A Gentle Introduction to Cross-Site Scripting (XSS)

Freelance security research is a daunting subject for the uninitiated: Five-figure bounties, corporate lawsuits, and the ever-present threat of prison time, combine to make it just the slightest bit intimidating.

But freelance pentesting is worth the (potentially) high stakes: As an independent bug hunter, you're contributing to a more secure web. And by allowing themselves to be vetted by ethical hackers, sites harden themselves against malicious online agents less interested in politely reporting vulnerabilities than painfully exploiting them.
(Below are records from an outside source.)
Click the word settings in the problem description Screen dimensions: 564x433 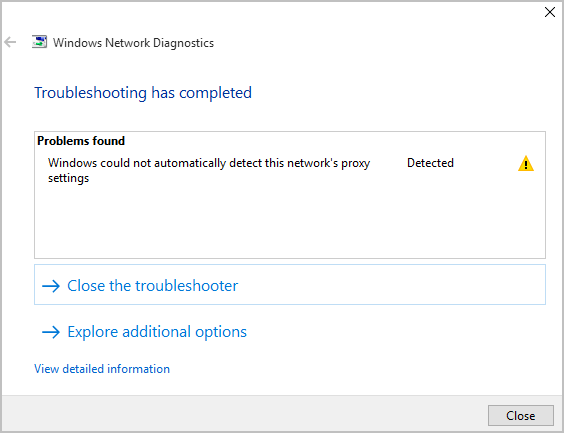[68, 178]
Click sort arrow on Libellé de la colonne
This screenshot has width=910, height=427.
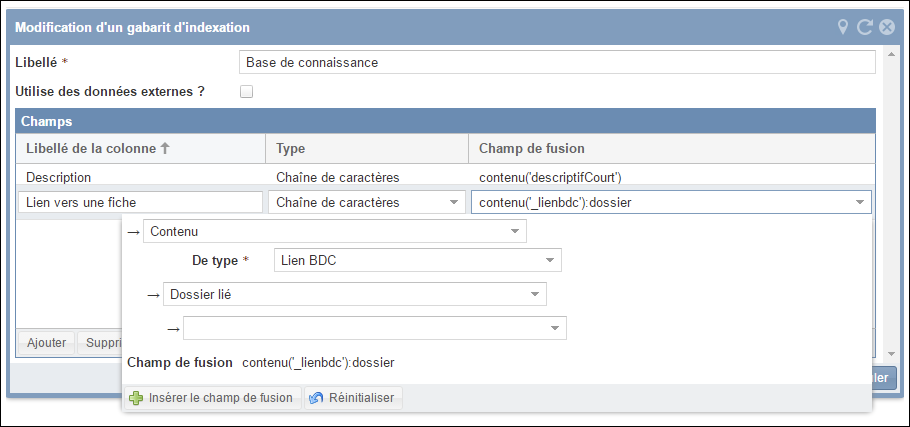click(x=165, y=148)
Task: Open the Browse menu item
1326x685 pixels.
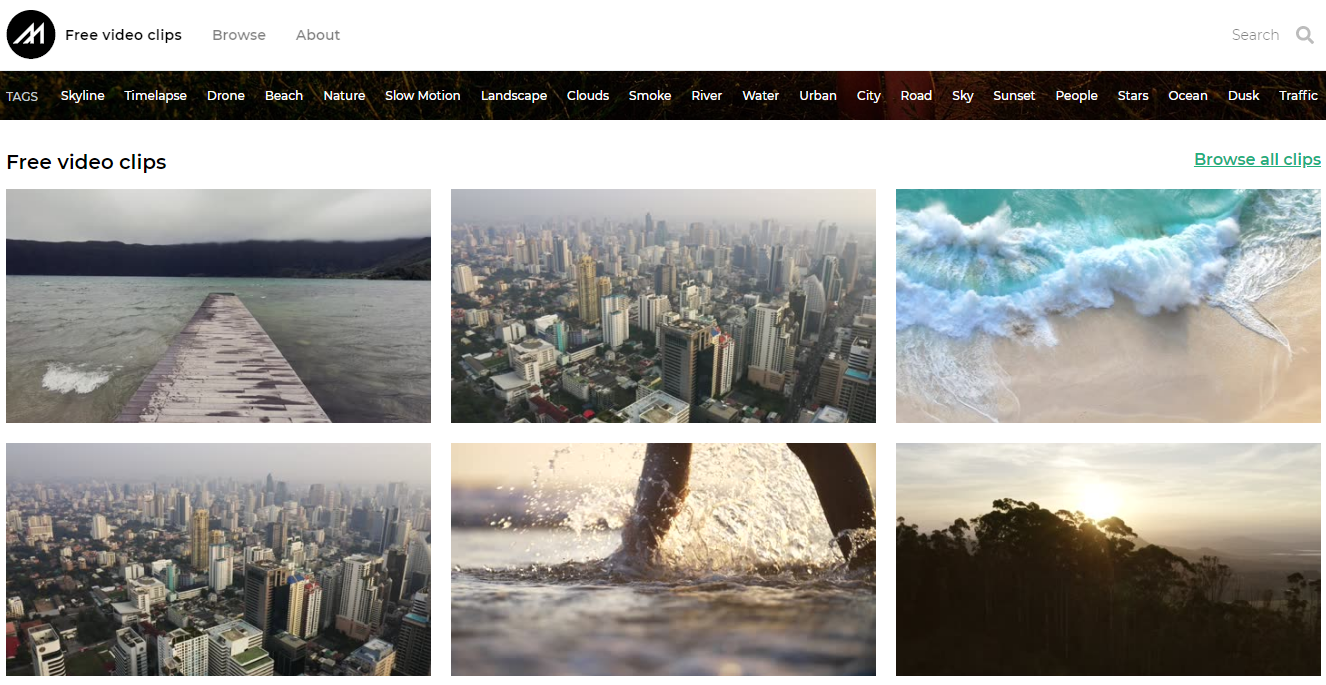Action: pos(239,35)
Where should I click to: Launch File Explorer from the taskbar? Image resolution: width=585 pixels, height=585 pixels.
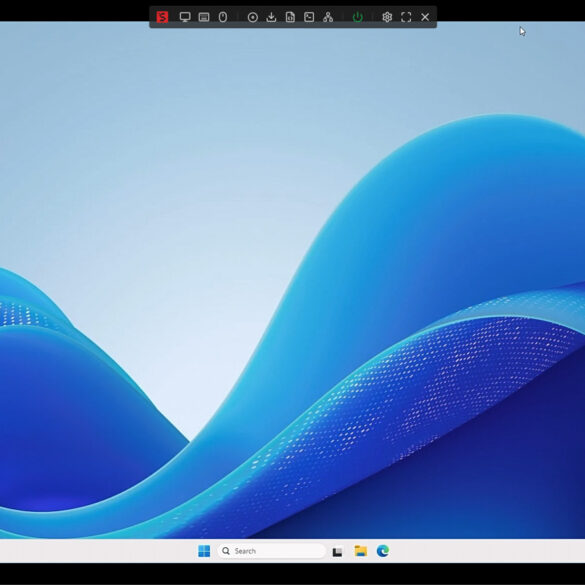[360, 551]
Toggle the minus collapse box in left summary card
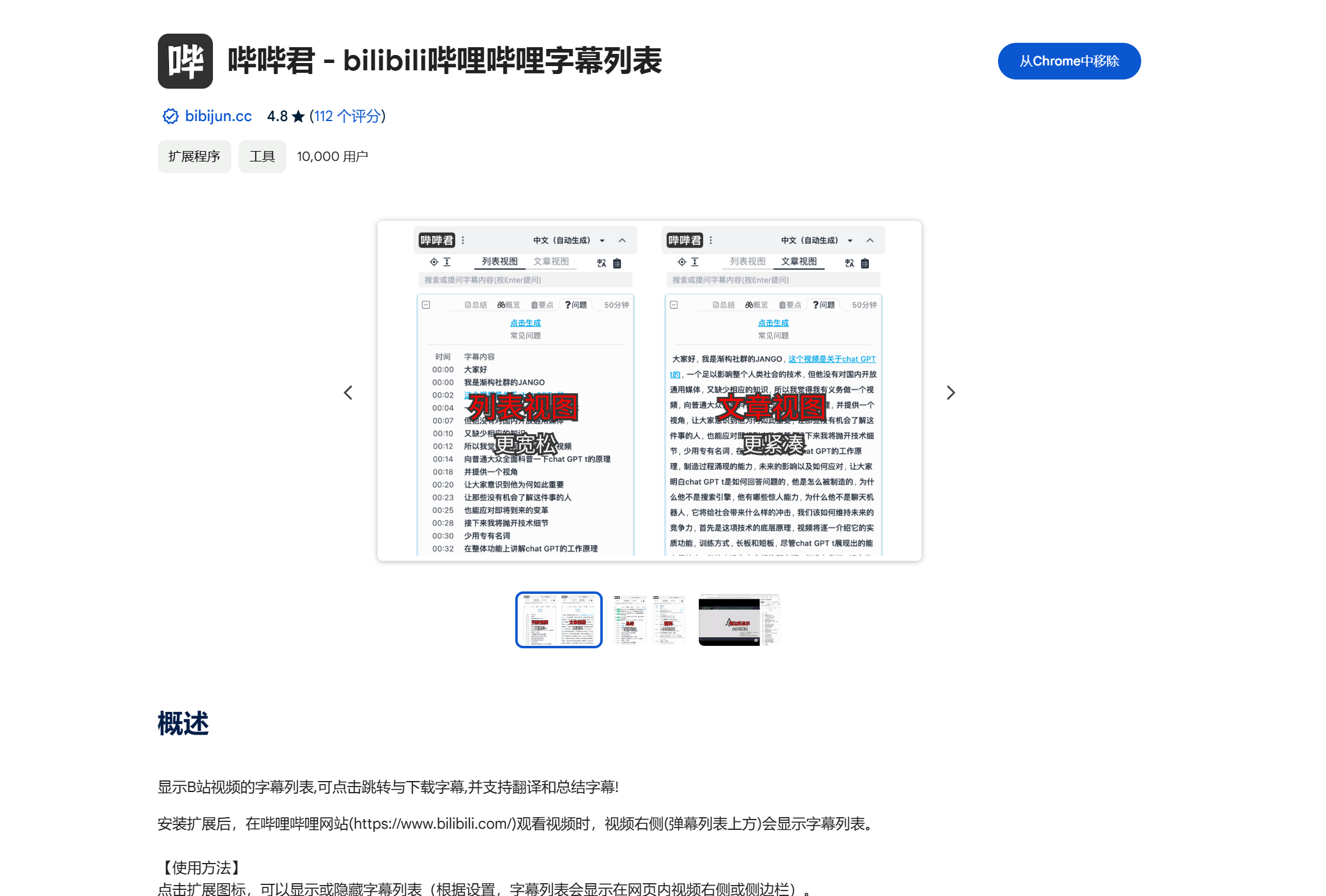Viewport: 1326px width, 896px height. (x=426, y=305)
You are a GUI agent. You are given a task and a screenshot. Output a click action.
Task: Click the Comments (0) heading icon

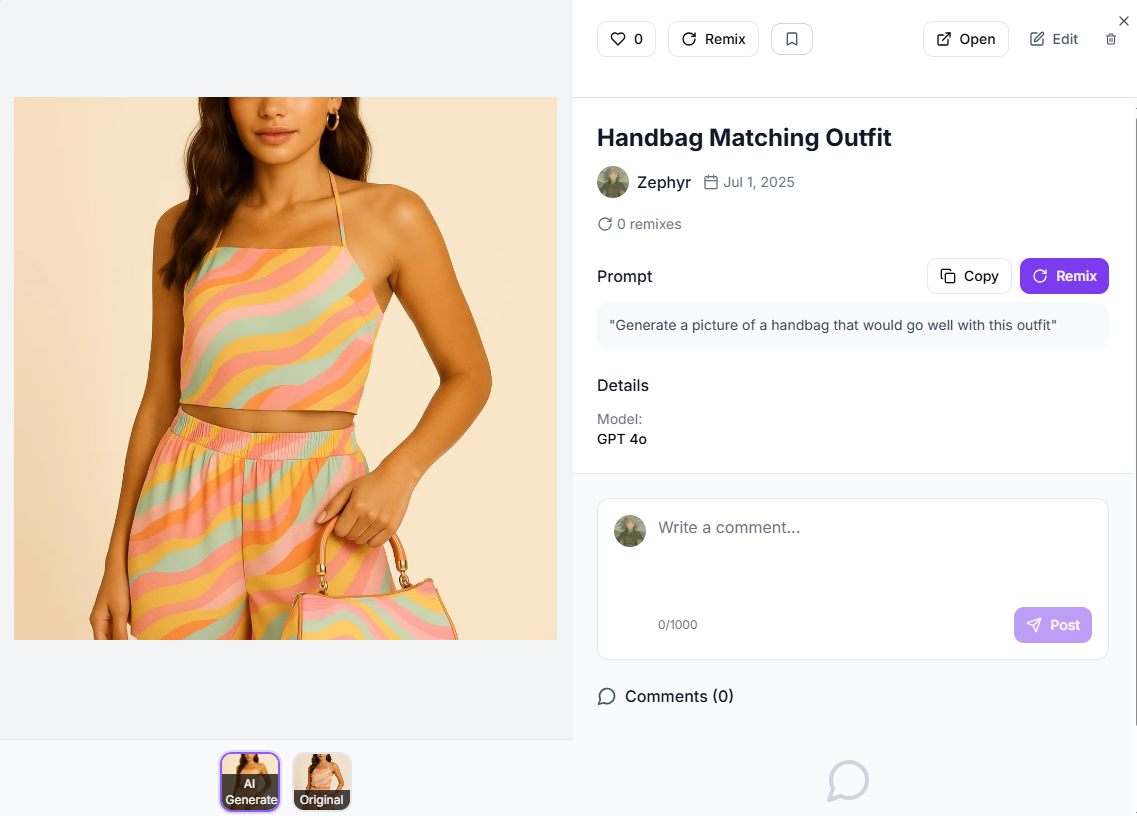tap(606, 696)
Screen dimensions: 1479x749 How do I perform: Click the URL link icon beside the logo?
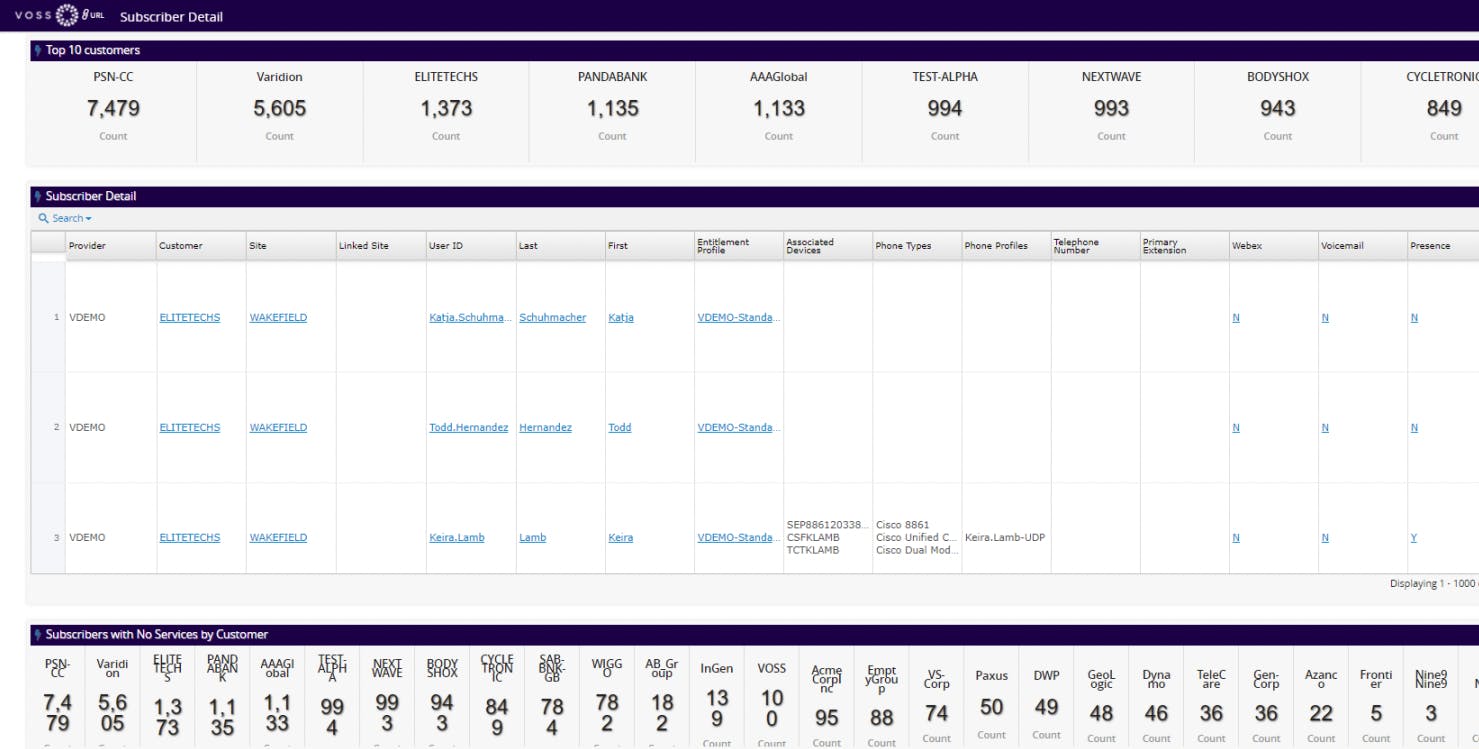pos(95,16)
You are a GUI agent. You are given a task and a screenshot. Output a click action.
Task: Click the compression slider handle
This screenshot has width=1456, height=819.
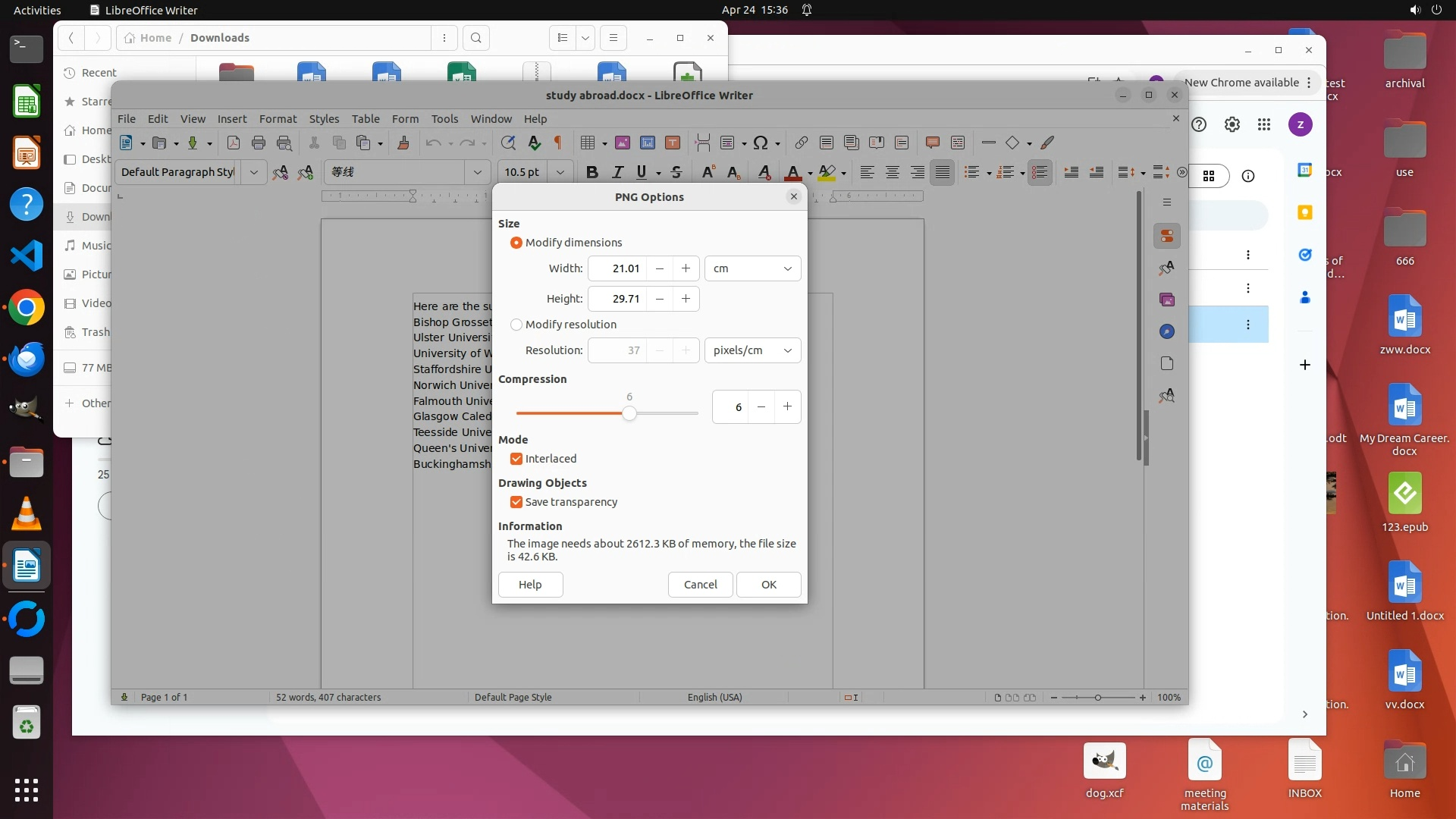[x=629, y=413]
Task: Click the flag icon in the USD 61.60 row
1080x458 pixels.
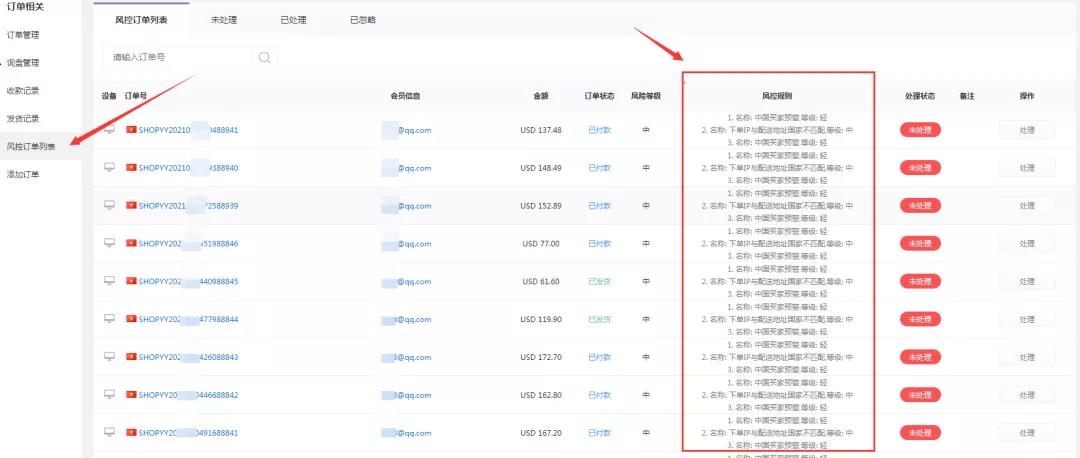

My bank is awesome. Partly because they have a great suite of account management tools, partly because they have a bug bounty program. Even though I'm not on their security team, I can actively contribute to the safety of my account by finding and reporting vulnerabilities. Like other sites that open their systems to testing by independent security researchers, their app is made more safe — not less — by widening the audit process to include as many certified actors as possible.

But we're getting ahead of ourselves.

The purpose of this guide is to ever-so-gently introduce you to pentesting by walking you through the theory and practical application of a single, basic security vulnerability (XSS). You'll get theory, code, and guidance, all designed to be as easily digestible as possible. The goal is to provide you with a minimum-viable-tutorial — the smallest amount of information necessary to get you up and running probing for your own vulnerabilities.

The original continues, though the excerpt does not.